• **THE RECORDS**:
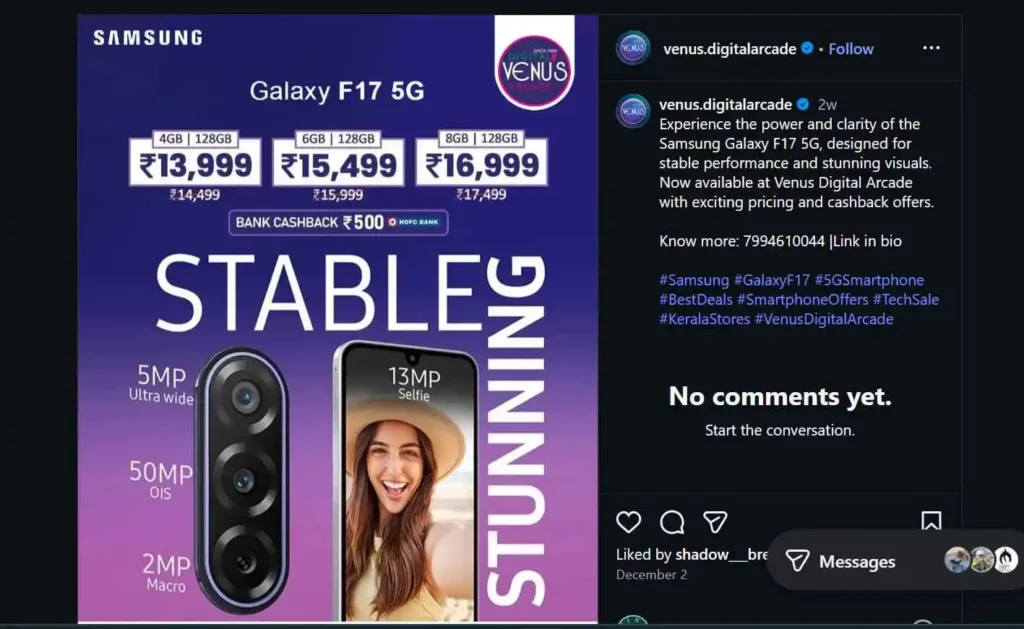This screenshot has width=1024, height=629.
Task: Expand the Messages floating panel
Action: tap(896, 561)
...
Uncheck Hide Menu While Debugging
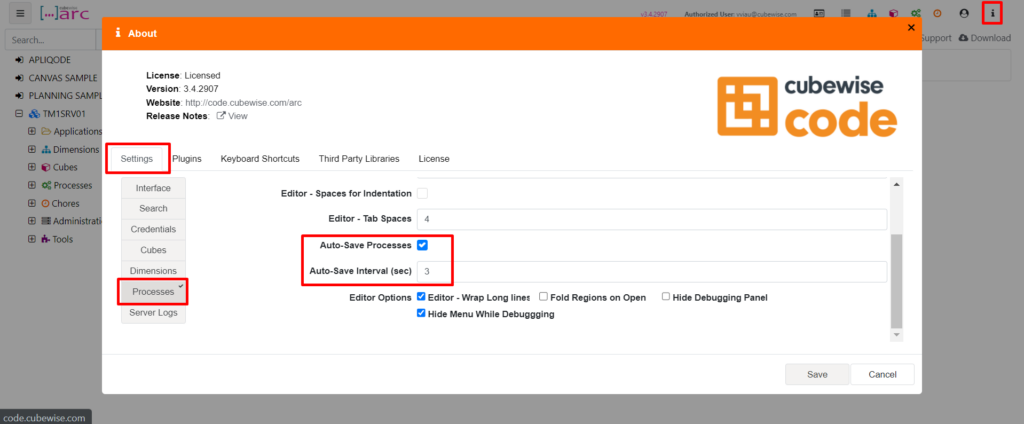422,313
...
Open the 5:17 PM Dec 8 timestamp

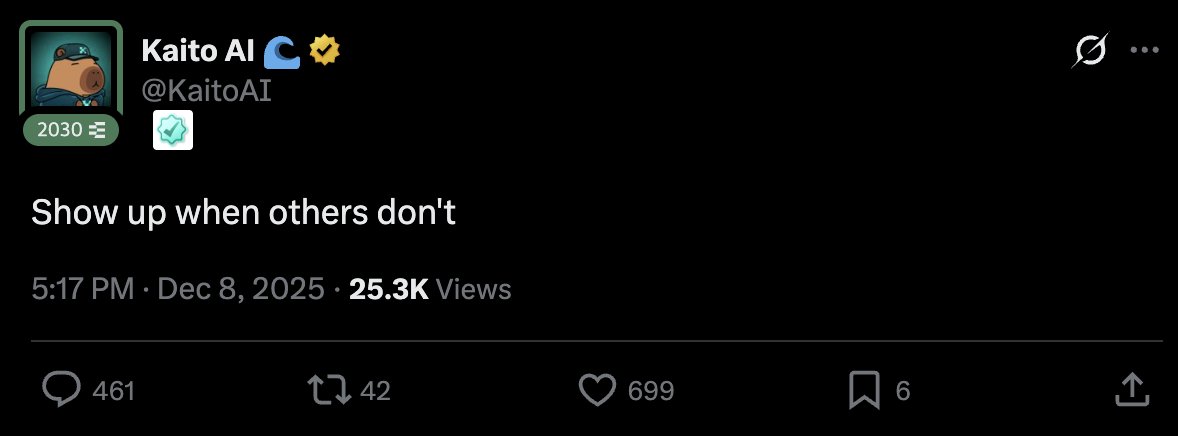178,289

• **PROBLEM DETAILS**:
Echo the material starting at the line containing "This screenshot has width=1024, height=629." and ending at the line containing "Action: tap(896, 561)", including both of those lines, and leave the pictures out of your answer.

• **SOLUTION FOR THIS PROBLEM**:
This screenshot has width=1024, height=629.
Task: Expand the Messages floating panel
Action: tap(896, 561)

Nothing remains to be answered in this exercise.